[Problem] Line count for the string "computer" in the records below: report that figure and nothing else.
^^^^^^^^
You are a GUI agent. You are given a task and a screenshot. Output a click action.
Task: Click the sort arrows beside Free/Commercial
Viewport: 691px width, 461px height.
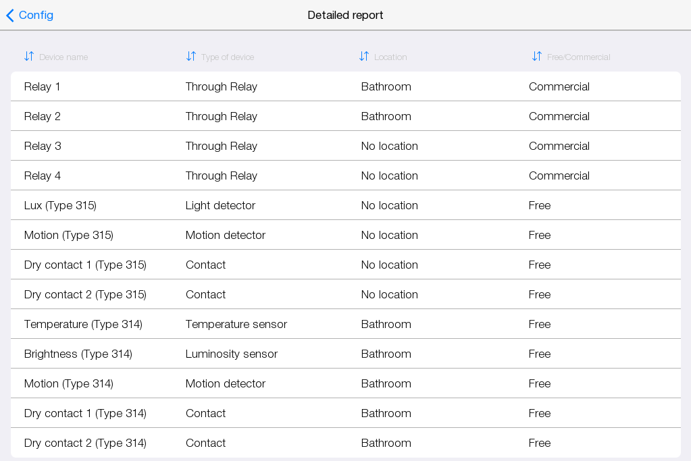537,57
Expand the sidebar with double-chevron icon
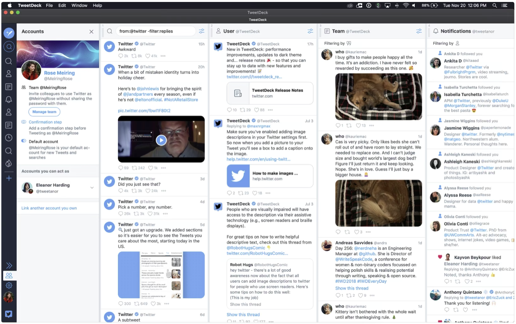 tap(9, 266)
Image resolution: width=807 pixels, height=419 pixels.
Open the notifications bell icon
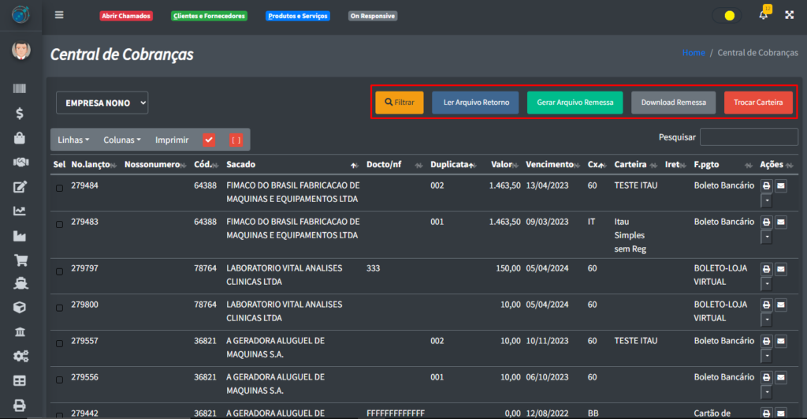click(x=763, y=15)
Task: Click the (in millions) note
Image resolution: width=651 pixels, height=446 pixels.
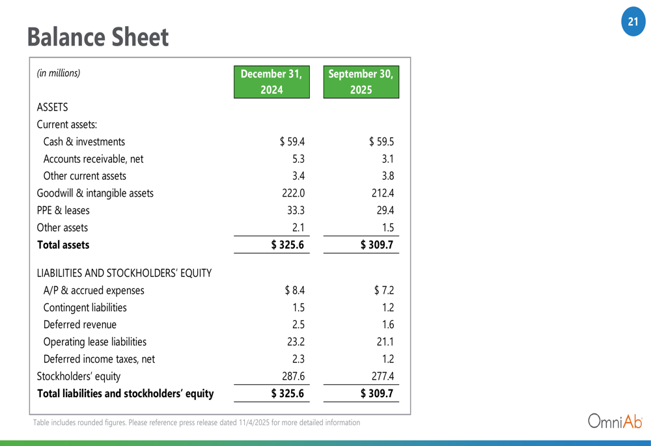Action: click(x=59, y=73)

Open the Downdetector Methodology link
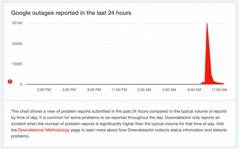[44, 130]
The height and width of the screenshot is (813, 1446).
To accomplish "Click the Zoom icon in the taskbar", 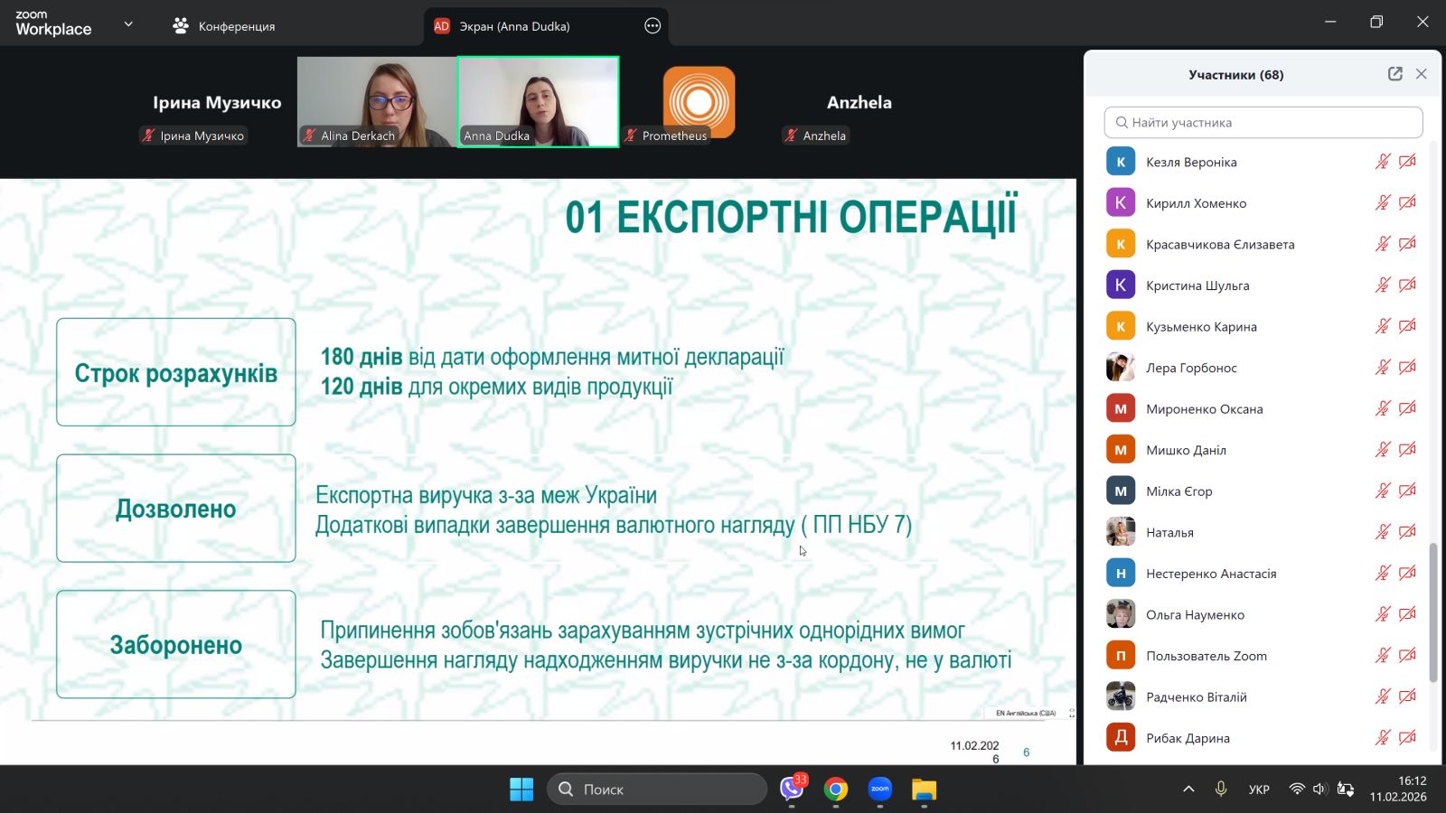I will point(879,790).
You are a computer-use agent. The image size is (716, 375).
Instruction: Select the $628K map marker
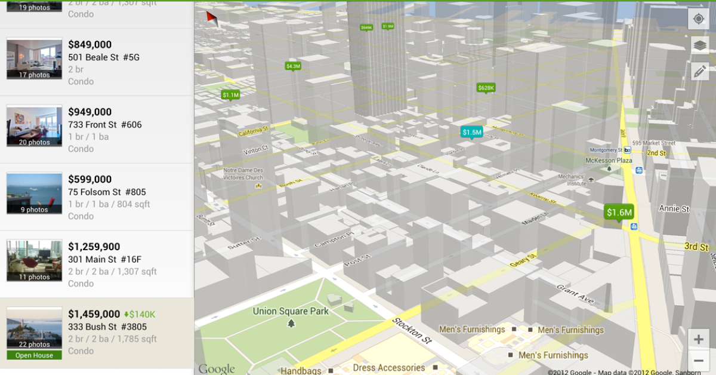coord(486,88)
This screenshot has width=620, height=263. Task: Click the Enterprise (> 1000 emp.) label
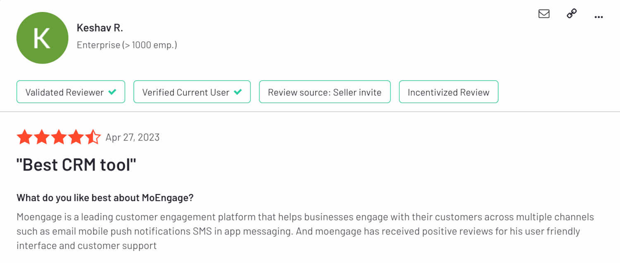coord(127,45)
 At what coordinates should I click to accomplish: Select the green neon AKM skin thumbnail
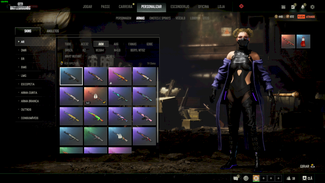(96, 116)
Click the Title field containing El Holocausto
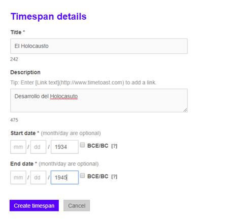Viewport: 237px width, 221px height. 99,46
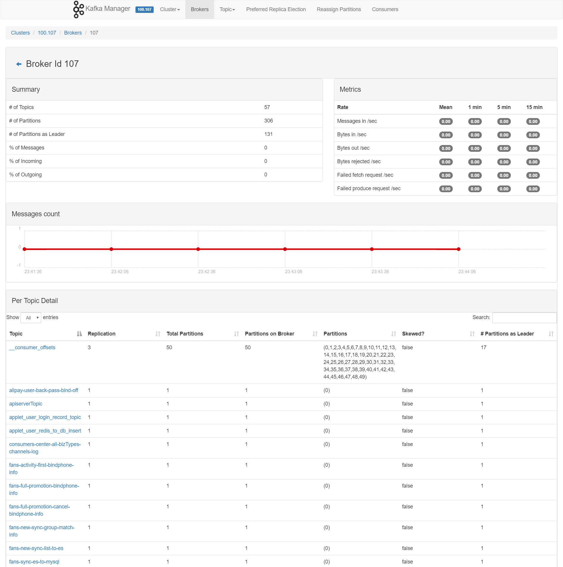Click the Kafka Manager logo icon
The image size is (563, 567).
[x=77, y=9]
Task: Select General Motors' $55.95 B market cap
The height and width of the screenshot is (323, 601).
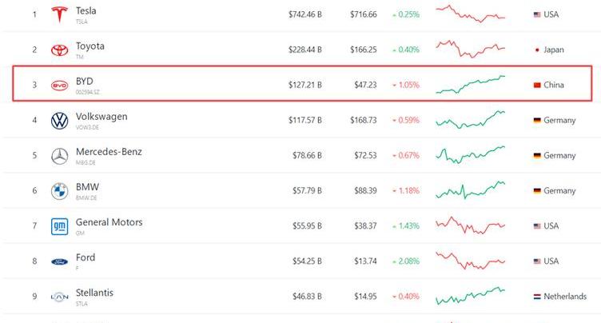Action: pyautogui.click(x=307, y=226)
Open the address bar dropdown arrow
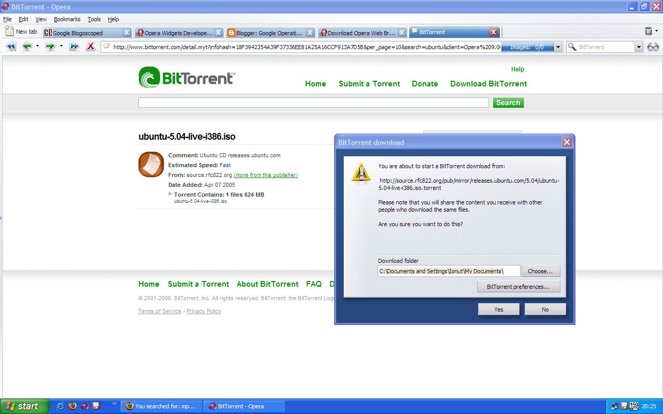The height and width of the screenshot is (414, 663). pos(558,47)
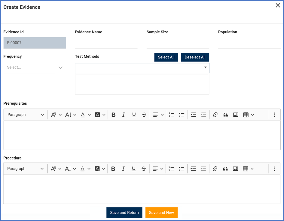
Task: Insert a link in the Prerequisites editor
Action: pyautogui.click(x=215, y=115)
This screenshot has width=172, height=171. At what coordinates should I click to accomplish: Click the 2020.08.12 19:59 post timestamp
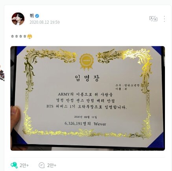44,22
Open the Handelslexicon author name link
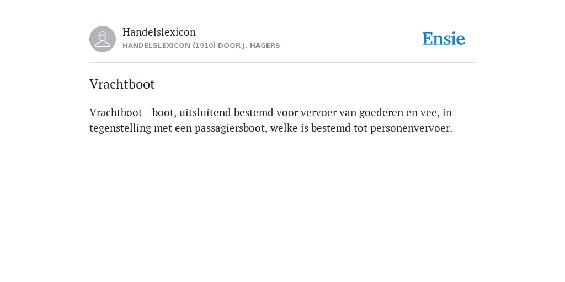Image resolution: width=565 pixels, height=282 pixels. pyautogui.click(x=159, y=32)
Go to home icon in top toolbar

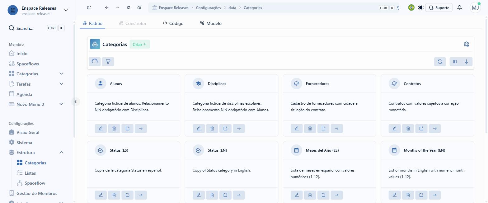pos(139,8)
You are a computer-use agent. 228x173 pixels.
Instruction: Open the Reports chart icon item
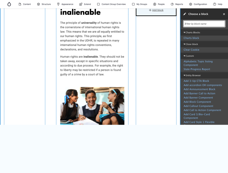(177, 4)
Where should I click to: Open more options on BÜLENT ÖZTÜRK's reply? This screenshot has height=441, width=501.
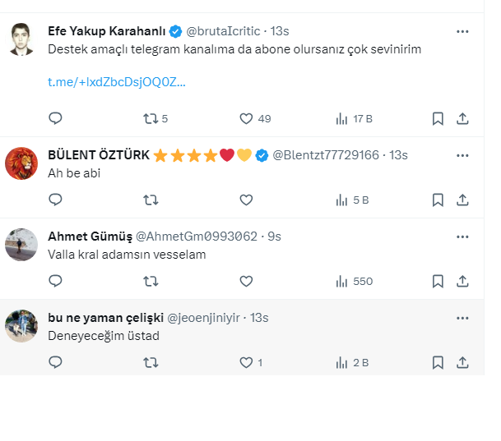click(462, 155)
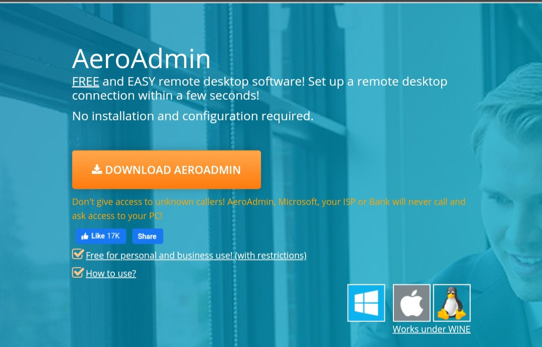Select the gray macOS platform tile

pyautogui.click(x=412, y=302)
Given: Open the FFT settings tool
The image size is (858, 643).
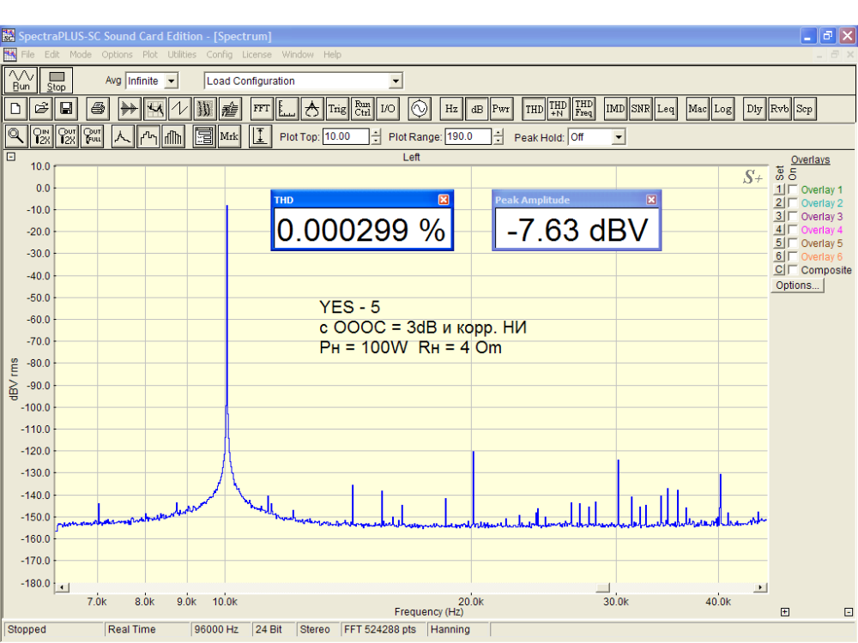Looking at the screenshot, I should (x=262, y=109).
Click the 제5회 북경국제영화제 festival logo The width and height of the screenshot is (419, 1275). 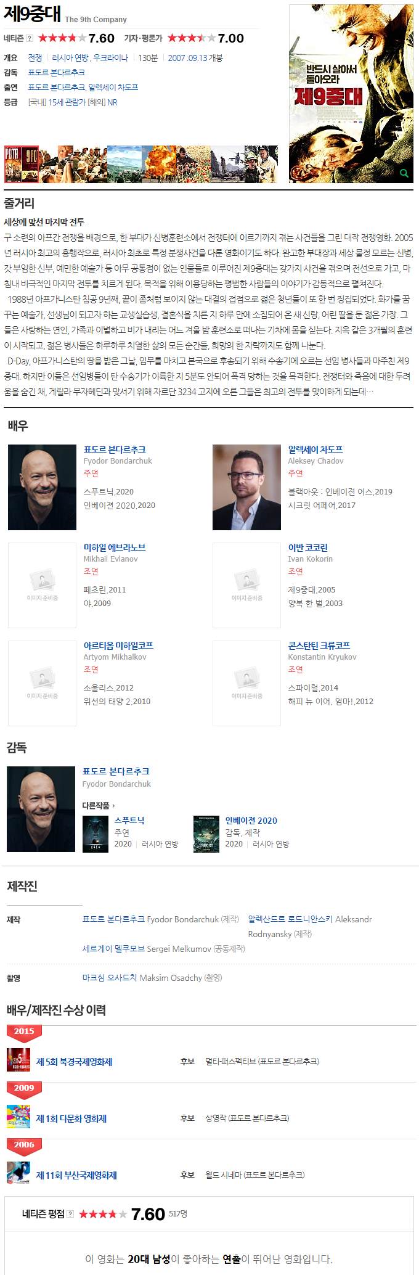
^^^^^^^^
[Expected answer] 2